Direct Measurement of Black Hole Spin: Theory of Infalling Gas Clouds and VLBI Observational Approaches

The observational measurement of the black hole spacetime is one of the most important topics for proving the general relativity. The black hole spacetime is described by two quantities: the black hole mass and spin. The mass can be relatively accurately estimated from astrometric observations of orbiting stars around the central black hole as long as they are in the sphere of its gravitational influence. Measuring the black hole spin requires information from the vicinity of the event horizon, which is spatially resolved for the Galactic center Sagittarius A* (Sgr A*) and nearby radio galaxy M 87 by means of very long baseline interferometry (VLBI) observations with the Event Horizon Telescope (EHT). However, it is not easy to extract the spin information from the horizon-scale emission, which depends on the complexity of accretion flow properties and spacetime effects. The construction of the method which is less affected by accretion models is essential to constrain the spin of the blackhole with EHT observations.

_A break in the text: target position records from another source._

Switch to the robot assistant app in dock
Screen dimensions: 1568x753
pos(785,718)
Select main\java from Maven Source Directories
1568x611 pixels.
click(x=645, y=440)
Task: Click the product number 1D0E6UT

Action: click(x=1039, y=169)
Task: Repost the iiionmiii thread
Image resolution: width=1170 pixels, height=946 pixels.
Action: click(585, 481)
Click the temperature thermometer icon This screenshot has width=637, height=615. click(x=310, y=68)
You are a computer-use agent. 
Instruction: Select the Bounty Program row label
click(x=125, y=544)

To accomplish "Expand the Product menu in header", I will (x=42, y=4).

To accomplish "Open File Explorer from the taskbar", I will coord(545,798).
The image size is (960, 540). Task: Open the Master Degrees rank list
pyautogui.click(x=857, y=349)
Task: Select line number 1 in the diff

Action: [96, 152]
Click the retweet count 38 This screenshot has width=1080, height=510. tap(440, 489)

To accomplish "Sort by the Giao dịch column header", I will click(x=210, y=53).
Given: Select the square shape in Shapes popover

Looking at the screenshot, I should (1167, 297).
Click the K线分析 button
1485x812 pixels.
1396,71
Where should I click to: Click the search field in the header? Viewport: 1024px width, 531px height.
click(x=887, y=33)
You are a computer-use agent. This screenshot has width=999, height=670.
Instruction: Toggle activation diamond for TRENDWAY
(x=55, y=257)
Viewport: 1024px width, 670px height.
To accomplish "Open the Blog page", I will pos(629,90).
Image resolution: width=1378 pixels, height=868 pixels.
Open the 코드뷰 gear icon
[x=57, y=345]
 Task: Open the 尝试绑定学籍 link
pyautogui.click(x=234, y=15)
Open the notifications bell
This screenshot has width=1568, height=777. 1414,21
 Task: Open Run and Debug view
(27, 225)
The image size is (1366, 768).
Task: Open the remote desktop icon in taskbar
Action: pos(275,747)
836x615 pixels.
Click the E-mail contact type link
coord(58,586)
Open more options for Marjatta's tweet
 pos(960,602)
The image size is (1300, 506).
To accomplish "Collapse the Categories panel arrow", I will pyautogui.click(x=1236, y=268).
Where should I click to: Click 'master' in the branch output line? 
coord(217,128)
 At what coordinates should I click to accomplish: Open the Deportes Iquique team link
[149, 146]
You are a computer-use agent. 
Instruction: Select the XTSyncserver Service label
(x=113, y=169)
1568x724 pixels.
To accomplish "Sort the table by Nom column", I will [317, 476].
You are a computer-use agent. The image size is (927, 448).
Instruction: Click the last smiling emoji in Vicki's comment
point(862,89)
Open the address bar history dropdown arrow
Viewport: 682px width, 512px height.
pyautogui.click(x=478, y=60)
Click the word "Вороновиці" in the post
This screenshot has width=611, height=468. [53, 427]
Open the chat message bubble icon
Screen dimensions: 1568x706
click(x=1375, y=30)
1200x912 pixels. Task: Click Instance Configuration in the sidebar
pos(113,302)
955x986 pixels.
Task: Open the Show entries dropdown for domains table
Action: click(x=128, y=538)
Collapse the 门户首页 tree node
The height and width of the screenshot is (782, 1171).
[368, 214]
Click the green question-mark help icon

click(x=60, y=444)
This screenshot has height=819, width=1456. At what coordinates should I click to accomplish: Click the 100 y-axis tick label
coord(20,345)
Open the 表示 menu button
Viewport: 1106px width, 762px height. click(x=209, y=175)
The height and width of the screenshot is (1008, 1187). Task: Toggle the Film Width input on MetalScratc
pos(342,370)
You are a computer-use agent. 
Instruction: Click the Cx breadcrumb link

In this presentation, we simulate EHT observations for a gas cloud intermittently falling onto a black hole, and construct a method for spin measurement based on its relativistic flux variation. We investigate the signature of spin dependency of relativistic flux variation by calculating the motion of an infalling gas cloud and photon trajectories in the Kerr spacetime by the general relativistic ray-tracing method. The light curve of the infalling gas cloud is composed of peaks formed by photons which directly reach a distant observer and by secondary ones reaching the observer after more than one rotation around the black hole. The time interval between the peaks is determined by a period of photon rotation near the photon circular orbit which uniquely depends on the spin.

To optimize our new method for the spin measurement, we perform synthetic EHT observations for Sgr A* under a more realistic situation by performing three dimensional general relativistic magnetohydrodynamics (3D-GRMHD) simulations. Even for the more realistic situation, the signature of the black hole spin dependency is detectable in correlated flux densities which are accurately calibrated by baselines between sites with redundant stations. The synthetic observations indicate that our methodology can be applied to EHT observations of Sgr A* since April 2017-2021.